Exercise description: Check every line below for the word "chevron" and copy the ones that have it.

Collected data:
☆ ☆ ☆ ☆
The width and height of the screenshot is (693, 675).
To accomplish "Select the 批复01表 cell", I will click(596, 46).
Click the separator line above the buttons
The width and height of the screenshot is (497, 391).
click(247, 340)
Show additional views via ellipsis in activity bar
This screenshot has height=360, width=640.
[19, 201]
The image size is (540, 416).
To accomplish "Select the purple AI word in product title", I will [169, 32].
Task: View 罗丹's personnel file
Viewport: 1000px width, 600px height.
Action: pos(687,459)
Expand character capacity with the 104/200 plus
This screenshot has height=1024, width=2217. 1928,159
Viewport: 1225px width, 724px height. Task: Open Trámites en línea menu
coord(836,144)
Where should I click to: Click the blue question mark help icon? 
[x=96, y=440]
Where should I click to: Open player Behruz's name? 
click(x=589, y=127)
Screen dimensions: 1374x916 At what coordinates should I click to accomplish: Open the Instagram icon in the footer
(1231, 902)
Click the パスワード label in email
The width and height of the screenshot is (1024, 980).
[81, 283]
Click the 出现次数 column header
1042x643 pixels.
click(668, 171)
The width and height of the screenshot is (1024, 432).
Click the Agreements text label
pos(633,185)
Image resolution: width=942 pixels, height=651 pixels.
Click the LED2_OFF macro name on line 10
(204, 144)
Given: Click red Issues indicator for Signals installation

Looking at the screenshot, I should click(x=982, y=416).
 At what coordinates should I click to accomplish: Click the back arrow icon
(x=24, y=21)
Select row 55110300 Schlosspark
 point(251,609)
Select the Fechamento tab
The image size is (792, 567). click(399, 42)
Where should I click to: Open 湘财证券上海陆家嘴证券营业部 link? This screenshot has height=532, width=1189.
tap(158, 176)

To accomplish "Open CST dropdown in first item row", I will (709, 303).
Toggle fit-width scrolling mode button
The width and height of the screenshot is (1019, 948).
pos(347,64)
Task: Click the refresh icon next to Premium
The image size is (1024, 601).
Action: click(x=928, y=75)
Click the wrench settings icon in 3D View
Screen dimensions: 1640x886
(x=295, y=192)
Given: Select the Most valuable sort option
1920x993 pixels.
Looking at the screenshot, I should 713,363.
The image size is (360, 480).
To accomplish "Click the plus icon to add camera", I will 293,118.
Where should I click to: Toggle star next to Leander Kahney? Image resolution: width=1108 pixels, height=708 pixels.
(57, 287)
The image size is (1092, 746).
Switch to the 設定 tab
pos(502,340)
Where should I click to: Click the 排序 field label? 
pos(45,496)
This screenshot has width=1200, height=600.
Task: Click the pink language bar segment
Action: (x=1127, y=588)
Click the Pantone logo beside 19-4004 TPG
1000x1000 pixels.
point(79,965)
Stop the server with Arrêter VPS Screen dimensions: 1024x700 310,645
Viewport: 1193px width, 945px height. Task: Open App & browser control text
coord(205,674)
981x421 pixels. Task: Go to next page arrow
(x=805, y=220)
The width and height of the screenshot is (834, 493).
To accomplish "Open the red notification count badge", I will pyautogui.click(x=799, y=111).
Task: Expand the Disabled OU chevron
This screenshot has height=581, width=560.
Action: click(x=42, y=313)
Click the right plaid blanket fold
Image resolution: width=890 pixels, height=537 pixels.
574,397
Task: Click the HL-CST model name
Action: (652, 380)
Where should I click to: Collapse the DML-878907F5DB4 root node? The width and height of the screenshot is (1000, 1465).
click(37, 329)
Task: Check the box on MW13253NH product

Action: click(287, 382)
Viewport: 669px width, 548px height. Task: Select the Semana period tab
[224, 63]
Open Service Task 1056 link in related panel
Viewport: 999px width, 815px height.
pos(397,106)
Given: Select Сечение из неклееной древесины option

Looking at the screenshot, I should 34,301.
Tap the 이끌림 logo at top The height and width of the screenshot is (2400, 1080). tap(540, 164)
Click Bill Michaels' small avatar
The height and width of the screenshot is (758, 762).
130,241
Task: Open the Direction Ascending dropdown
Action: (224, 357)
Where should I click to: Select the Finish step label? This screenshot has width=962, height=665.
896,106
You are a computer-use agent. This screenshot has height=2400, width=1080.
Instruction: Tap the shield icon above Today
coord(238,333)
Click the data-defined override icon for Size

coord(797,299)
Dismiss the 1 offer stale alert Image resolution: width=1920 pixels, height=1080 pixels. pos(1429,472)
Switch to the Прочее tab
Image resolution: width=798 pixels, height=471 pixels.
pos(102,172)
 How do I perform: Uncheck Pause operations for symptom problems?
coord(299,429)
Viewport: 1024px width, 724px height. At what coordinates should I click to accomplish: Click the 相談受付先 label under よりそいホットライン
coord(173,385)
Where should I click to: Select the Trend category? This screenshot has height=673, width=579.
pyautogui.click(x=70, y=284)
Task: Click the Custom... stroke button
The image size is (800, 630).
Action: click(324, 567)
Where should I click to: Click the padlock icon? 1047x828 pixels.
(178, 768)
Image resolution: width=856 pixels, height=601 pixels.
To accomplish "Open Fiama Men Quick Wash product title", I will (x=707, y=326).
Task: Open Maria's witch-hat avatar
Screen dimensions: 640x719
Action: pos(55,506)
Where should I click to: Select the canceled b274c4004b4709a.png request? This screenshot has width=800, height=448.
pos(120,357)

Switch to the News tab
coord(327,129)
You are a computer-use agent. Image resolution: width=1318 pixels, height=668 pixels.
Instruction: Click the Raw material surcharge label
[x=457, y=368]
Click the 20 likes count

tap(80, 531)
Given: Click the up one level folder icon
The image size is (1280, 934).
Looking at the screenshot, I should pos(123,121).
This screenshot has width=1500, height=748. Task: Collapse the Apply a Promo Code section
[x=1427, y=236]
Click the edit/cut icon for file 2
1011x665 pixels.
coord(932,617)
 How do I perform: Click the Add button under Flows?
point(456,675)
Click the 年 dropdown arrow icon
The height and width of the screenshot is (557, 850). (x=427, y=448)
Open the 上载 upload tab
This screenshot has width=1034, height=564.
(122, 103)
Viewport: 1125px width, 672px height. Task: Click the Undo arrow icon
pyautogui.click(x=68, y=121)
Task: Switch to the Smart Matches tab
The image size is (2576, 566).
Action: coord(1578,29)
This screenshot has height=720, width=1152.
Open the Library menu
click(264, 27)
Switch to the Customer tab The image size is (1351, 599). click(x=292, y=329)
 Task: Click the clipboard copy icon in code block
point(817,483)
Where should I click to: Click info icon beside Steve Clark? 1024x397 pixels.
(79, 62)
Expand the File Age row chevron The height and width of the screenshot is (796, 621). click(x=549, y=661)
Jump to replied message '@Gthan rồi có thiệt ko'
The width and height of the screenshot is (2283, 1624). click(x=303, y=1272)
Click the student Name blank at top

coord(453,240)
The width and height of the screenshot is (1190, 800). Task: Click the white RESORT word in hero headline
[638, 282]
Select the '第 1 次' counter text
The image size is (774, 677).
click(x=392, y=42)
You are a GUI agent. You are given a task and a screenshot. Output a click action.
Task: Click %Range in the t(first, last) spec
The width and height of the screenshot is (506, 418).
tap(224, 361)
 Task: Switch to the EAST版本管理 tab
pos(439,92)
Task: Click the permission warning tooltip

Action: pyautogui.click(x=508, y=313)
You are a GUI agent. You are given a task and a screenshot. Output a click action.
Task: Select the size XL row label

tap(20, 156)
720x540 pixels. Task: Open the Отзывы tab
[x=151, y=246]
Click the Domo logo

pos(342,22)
☆ ☆ ☆ ☆
Completed exercise:
Task: Expand the Disabled OU chevron
Expand the File Age row chevron The height and width of the screenshot is (796, 621). click(x=549, y=661)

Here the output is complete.